**INFORMATION GIVEN:**
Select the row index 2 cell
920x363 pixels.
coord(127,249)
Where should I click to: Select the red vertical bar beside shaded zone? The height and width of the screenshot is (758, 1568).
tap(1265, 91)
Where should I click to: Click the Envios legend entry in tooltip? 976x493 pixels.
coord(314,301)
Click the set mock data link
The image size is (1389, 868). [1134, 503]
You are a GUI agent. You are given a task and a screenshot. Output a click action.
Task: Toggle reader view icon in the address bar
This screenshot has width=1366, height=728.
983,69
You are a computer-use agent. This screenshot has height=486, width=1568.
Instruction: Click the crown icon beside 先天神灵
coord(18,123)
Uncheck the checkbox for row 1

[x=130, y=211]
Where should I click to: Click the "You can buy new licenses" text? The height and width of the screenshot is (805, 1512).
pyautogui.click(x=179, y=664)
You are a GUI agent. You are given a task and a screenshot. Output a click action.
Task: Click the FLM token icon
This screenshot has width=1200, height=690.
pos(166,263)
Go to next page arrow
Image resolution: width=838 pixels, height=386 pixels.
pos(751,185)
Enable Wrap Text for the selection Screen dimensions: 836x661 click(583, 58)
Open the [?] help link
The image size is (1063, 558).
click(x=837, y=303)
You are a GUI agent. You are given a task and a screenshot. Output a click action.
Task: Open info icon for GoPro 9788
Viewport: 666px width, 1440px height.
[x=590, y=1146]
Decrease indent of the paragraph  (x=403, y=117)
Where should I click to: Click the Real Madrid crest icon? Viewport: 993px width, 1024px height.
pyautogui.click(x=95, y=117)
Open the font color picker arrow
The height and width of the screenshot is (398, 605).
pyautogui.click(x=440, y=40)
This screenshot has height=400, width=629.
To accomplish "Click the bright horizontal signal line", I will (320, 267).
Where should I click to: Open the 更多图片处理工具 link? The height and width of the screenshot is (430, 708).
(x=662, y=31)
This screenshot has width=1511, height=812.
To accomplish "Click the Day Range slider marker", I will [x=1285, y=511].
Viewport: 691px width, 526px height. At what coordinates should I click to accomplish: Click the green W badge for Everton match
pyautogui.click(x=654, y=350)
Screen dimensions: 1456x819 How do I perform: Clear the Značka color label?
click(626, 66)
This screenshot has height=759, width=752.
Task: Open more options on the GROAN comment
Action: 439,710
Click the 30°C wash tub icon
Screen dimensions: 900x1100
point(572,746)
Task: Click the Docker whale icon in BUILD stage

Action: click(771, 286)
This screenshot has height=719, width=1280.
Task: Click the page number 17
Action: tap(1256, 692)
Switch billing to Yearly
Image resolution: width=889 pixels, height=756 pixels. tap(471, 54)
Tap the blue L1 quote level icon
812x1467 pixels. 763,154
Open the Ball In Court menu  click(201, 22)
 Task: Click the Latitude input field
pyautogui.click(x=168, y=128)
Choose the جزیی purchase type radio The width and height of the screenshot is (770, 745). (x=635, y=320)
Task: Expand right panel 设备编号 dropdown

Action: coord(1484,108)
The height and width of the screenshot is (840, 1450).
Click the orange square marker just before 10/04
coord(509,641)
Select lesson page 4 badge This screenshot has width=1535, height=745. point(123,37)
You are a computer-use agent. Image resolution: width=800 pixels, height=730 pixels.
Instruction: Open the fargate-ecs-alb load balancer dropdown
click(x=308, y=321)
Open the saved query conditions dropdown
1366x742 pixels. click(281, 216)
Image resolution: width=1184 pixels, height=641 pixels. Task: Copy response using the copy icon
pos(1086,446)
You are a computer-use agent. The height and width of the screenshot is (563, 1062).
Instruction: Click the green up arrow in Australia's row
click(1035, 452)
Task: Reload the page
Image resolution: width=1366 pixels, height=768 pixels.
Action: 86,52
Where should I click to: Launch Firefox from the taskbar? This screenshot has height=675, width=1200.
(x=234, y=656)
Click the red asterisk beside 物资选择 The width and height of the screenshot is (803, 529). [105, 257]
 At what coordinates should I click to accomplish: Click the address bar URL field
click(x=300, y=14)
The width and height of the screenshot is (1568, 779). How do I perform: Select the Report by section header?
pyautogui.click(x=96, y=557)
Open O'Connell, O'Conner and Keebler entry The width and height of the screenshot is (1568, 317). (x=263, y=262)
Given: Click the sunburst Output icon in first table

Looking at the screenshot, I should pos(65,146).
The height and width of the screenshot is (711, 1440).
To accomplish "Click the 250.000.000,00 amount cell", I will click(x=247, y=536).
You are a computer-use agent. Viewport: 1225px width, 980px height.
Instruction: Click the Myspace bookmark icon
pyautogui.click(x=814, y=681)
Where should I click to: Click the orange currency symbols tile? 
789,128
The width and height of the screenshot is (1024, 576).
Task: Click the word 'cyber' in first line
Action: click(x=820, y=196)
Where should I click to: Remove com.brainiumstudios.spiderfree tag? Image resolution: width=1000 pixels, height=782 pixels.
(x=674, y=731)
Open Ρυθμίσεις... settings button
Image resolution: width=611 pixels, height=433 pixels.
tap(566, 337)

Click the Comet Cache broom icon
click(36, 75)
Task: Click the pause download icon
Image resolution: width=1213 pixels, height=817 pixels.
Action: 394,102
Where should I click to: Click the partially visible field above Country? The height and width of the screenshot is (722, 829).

**EXERCISE DETAILS:** The string "computer" shows up in some lines of the listing. Copy each such line.

**RESPONSE AREA:**
You are a computer-use agent. This screenshot has height=486, width=1568.
You are a computer-use agent. Image resolution: width=800 pixels, height=730 pixels.
You are a computer-use agent. The height and width of the screenshot is (563, 1062).
You are a computer-use agent. Viewport: 1225px width, 980px height.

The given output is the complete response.